At the heart of the SDGs is a commitment to ensure that "no one is left behind, by reaching the furthest behind first" in the shift to a sustainable and resilient path. The implementation of the SDGs requires merging the social with the economic and environmental dimensions of sustainability to bring about systemic change. In the face of the climate emergency, the transition towards carbon neutrality will have an uneven impact across different population groups and generations. A “just transition” can, therefore, only be achieved in full partnership with all members of society (regional and local authorities, civil society and young people) so that no-one and no territory is left behind.

The importance of intergenerational equity in pursuing the sustainable development challenges led international leaders to commit to accelerate inclusive child, youth-centered climate policies at all levels, according to the terms of the Intergovernmental Declaration on Children, Youth and Climate Action. Furthermore, the 2021 ECOSOC Youth Forum called on the responsibility of governments to invest in youth priorities in a post-COVID-19 world, and reaffirmed that the young people play a fundamental role in finding innovative solutions to economic, social and climate change challenges.

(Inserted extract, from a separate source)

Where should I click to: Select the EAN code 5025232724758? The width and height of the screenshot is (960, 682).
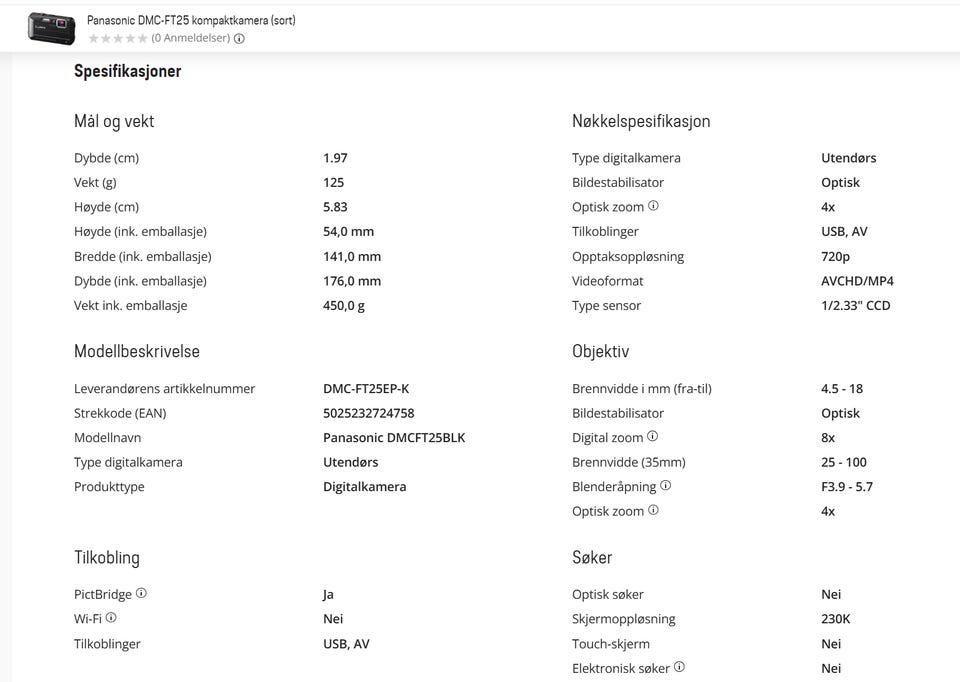pyautogui.click(x=369, y=413)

It is key that regions and cities adopt a multi-stakeholder approach and closely collaborate with social partners, young professionals, young engineers and activists, in the creation of a greener and more sustainable infrastructure. Young climate advocates can provide cutting-edge ideas to improve and fasten the shift to a green change, which also translates into new job opportunities, broader education opportunities, social investments, and results in inclusive societies and resilient economies.

But the green transition must prevent any negative side-effects “and ensure that all human beings can enjoy prosperous and fulfilling lives and that economic, social, and technological progress occurs in harmony with nature” (UN Foundation), as well as regions or territories in need of special support, have to be taken into account in decision-making processes in order to deliver on the so-called prosperity principle. This is why, the following questions need to be answered:

How can we intersect the European Green and Social Deals to reach ecological resilience while prioritizing vulnerable groups?
How can local and regional governments help promote global intergenerational equity goals in their policy plans?
Which intergenerational governance processes facilitate youth-leadership for equitable transitions to carbon-neutral communities the most?
How can we translate funding initiatives at the EU level into local and regional areas?

These are just a few of the core topics to address if we want to effectively create a renovated, democratic and sustainable society by 2030. AER members of the Summer Academy, guest speakers and representatives from global networks will come together to create an open space for discussion with participants and thus, reflect together upon the intergenerational drivers of sustainability and inequality.